CALGARY - Enbridge Inc. (NYSE:ENB) reported lower second quarter earnings that missed analyst estimates, but maintained its full-year financial guidance as it integrates recent acquisitions.
The Canadian energy infrastructure company posted adjusted earnings of C$0.58 per share in Q2, down from C$0.68 per share a year ago and below the C$0.63 analyst consensus estimate.
Despite the earnings miss, Enbridge reaffirmed its 2024 distributable cash flow guidance of C$5.40 to C$5.80 per share.
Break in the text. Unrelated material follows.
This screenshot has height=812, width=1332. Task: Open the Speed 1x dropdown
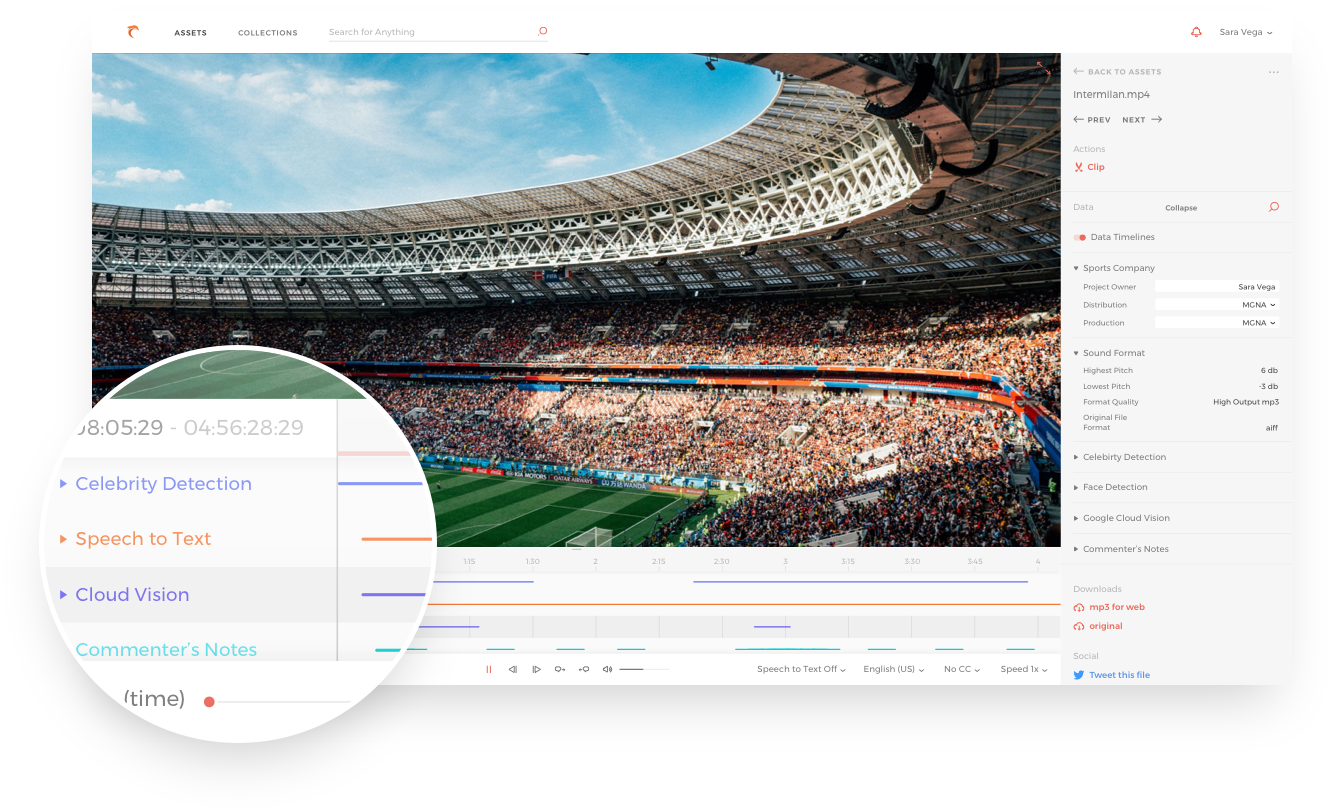pyautogui.click(x=1022, y=669)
The company raised its full-year adjusted EBITDA outlook to C$17.7 billion to C$18.3 billion, up from its previous range of C$16.6 billion to C$17.2 billion, to reflect contributions from recently closed U.S. gas utility acquisitions.
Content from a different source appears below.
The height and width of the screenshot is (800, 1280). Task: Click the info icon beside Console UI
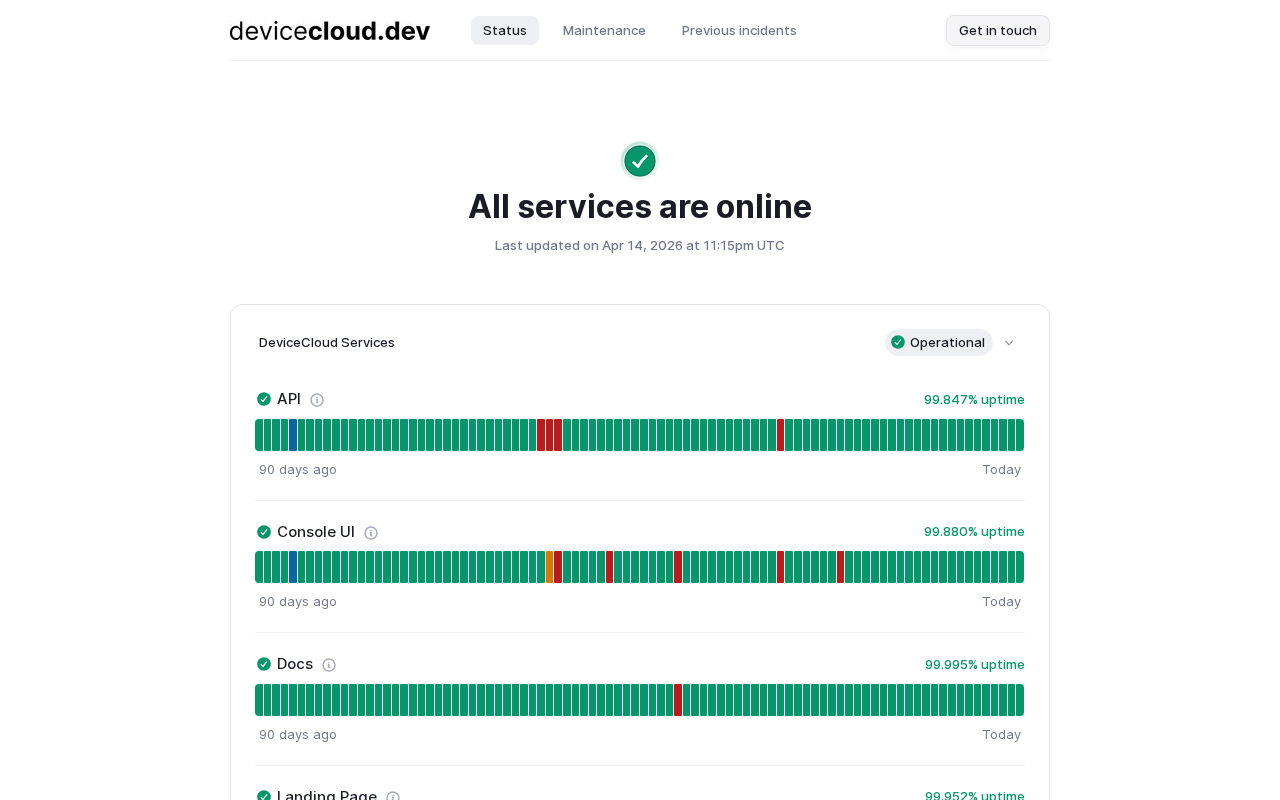[x=371, y=533]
"During the quarter, we made significant progress on our strategic priorities," said Greg Ebel, Enbridge's President and CEO. "We completed the acquisition of Questar and filed a settlement with the Public Staff for the North Carolina Utilities Commission giving us a clear path to closing the acquisition of PSNC in Q3."
Enbridge said it has now fully financed its US$14 billion acquisition of three U.S. gas utilities from Dominion Energy (NYSE:D). The company expects these deals to strengthen its financial position once fully integrated.
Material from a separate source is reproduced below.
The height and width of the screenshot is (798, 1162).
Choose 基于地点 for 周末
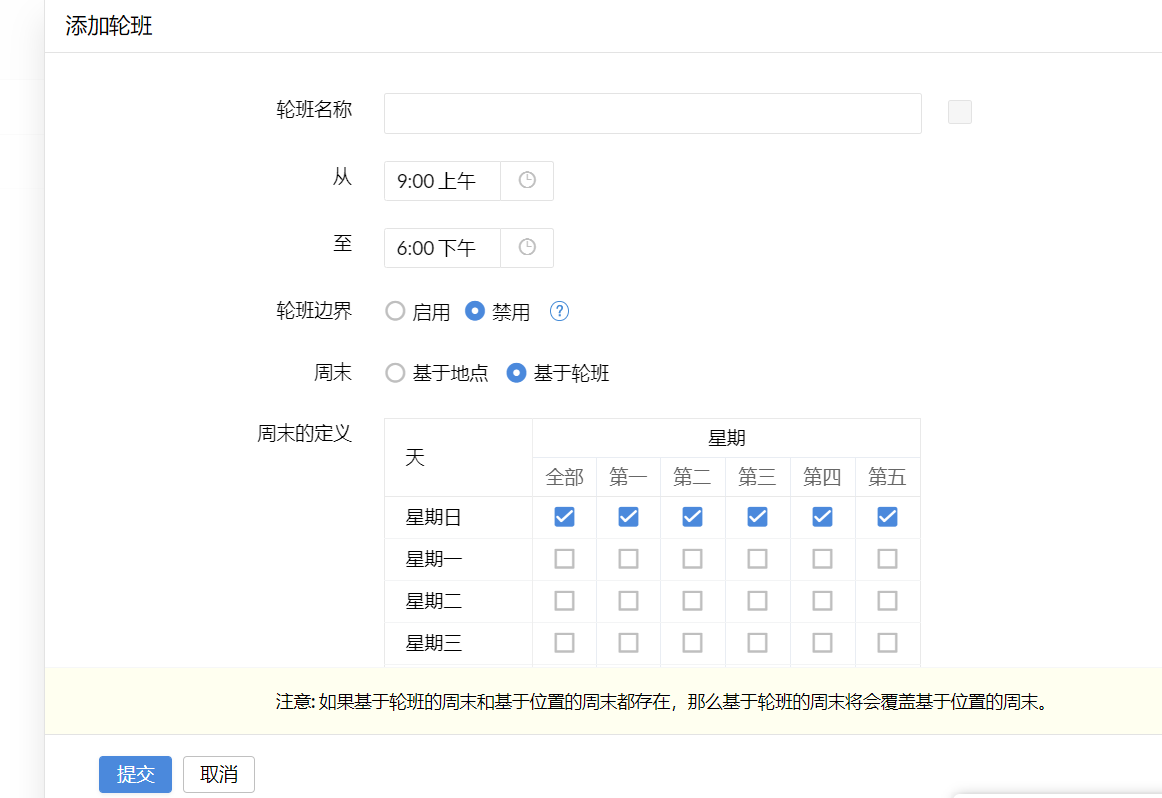click(x=396, y=373)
The pipeline operator reported record Q2 adjusted EBITDA of C$4.3 billion, up 8% YoY, driven by strong demand across its liquids and gas pipeline systems. Mainline volumes averaged 3.1 million barrels per day in the quarter.
Enbridge maintained its 2023-2026 outlook for 7-9% annual adjusted EBITDA growth and approximately 3% annual distributable cash flow per share growth.